## Task details
Turn the rows, from their first line through the line containing "722x1568 pixels. (136, 1031)" (that line included), into a numbered list, leaving out any blank lines.

----- Excerpted data

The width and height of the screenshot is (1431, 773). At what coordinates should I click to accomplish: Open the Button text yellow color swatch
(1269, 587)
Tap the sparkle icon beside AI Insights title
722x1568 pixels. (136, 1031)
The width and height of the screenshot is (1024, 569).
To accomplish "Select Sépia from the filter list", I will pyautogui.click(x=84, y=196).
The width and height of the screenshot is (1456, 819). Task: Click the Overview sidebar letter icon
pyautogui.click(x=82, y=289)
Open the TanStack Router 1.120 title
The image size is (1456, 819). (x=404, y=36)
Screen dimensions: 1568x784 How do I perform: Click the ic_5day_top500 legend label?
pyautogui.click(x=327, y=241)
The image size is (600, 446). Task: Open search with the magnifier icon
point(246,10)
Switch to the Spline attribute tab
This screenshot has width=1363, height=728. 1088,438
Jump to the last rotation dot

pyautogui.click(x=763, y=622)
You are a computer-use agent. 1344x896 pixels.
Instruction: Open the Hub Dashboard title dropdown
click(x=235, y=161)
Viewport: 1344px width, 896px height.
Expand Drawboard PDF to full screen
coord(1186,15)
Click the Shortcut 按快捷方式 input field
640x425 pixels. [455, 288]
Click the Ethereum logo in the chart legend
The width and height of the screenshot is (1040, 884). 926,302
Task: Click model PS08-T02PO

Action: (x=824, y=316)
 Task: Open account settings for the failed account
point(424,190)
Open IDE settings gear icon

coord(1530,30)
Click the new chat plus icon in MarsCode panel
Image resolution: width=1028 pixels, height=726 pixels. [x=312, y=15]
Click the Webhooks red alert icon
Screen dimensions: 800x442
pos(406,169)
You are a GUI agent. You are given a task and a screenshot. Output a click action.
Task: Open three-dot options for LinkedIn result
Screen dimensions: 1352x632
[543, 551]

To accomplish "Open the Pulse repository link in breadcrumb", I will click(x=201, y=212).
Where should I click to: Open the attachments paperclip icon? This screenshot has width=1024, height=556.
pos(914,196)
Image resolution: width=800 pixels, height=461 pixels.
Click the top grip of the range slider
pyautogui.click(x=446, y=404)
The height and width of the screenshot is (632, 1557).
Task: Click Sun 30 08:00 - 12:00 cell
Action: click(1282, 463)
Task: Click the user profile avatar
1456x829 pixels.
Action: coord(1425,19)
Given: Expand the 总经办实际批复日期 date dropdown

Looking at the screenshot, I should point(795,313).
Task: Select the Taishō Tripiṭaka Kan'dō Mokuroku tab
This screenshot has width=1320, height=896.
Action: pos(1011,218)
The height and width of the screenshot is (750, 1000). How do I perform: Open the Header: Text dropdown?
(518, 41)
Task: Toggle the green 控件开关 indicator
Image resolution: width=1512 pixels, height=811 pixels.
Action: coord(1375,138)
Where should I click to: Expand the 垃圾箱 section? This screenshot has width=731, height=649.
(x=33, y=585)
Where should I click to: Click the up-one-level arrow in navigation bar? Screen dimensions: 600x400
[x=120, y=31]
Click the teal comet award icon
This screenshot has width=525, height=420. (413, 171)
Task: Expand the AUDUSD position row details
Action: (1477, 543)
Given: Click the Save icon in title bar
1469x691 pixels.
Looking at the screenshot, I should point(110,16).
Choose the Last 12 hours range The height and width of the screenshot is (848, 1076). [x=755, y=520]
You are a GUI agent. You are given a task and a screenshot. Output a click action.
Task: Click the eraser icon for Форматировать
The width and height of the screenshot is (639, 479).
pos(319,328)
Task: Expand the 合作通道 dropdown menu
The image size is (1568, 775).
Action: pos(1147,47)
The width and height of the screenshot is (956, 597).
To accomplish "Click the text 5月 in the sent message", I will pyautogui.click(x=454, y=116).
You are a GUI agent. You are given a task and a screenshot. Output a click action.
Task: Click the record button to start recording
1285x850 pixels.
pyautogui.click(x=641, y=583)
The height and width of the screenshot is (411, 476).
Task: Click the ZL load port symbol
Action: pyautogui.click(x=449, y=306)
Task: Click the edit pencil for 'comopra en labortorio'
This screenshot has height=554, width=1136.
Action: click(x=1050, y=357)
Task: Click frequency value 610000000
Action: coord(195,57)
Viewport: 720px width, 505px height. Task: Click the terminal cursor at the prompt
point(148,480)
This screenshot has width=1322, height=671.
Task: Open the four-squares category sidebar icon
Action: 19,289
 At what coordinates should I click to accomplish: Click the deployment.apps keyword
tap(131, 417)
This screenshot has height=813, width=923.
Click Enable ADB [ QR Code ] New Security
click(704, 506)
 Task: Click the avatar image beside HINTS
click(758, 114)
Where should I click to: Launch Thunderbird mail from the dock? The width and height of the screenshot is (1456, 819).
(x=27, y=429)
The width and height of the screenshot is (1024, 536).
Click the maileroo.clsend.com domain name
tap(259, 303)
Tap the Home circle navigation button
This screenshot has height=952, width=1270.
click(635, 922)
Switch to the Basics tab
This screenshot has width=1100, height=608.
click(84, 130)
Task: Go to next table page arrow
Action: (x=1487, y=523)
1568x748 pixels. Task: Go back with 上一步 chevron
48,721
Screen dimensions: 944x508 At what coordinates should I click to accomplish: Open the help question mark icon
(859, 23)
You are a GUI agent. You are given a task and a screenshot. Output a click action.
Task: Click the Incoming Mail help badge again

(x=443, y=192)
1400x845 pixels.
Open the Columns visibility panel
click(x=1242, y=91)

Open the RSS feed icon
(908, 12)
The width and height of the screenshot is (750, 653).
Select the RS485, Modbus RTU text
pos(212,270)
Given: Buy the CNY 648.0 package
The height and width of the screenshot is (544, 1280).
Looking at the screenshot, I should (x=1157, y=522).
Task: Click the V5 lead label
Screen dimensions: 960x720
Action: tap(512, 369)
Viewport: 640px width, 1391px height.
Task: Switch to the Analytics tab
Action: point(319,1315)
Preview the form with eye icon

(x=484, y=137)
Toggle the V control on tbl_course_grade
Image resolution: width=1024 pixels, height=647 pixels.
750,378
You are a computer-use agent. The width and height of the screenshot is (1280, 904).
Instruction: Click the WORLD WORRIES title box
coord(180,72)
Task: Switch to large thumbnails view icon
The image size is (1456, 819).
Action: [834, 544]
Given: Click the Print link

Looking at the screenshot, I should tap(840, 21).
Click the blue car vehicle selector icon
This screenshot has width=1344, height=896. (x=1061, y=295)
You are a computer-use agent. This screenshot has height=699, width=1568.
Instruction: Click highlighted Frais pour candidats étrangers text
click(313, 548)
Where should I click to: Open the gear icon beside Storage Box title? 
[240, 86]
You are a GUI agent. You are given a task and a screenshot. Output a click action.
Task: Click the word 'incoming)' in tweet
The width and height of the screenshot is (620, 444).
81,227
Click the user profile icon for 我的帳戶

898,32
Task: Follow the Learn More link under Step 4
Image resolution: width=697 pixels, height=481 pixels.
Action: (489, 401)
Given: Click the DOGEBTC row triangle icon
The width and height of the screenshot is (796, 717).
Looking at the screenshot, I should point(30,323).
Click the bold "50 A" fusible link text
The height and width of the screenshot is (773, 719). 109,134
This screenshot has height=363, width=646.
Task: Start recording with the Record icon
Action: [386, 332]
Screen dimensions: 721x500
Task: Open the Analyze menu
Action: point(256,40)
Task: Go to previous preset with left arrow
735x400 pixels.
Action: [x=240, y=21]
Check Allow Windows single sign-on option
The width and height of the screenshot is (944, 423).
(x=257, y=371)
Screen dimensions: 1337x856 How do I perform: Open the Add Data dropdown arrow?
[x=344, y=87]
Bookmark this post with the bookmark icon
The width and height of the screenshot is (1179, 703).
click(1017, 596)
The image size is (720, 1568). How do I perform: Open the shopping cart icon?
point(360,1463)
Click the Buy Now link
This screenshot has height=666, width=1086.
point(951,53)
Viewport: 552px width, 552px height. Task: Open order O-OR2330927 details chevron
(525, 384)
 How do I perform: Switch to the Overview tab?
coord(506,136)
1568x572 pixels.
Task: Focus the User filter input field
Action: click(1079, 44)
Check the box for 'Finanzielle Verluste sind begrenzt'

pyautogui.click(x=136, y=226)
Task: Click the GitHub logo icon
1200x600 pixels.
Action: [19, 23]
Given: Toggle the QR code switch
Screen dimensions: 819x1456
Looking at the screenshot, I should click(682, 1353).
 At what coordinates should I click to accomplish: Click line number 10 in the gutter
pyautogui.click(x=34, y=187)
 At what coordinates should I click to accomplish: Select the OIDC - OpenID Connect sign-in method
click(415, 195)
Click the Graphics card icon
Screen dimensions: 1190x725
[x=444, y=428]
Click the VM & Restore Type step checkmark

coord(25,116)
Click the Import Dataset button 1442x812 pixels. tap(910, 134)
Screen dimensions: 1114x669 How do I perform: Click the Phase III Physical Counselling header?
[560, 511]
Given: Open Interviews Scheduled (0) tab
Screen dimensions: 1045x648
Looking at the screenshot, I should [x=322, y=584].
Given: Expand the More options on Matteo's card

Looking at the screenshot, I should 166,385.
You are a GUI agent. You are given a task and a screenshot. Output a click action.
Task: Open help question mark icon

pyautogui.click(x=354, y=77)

----------

## Exercise answer
1. The width and height of the screenshot is (1431, 773). At what coordinates should I click to accomplish: Open the Button text yellow color swatch
2. (1269, 587)
3. Tap the sparkle icon beside AI Insights title
4. 722x1568 pixels. (136, 1031)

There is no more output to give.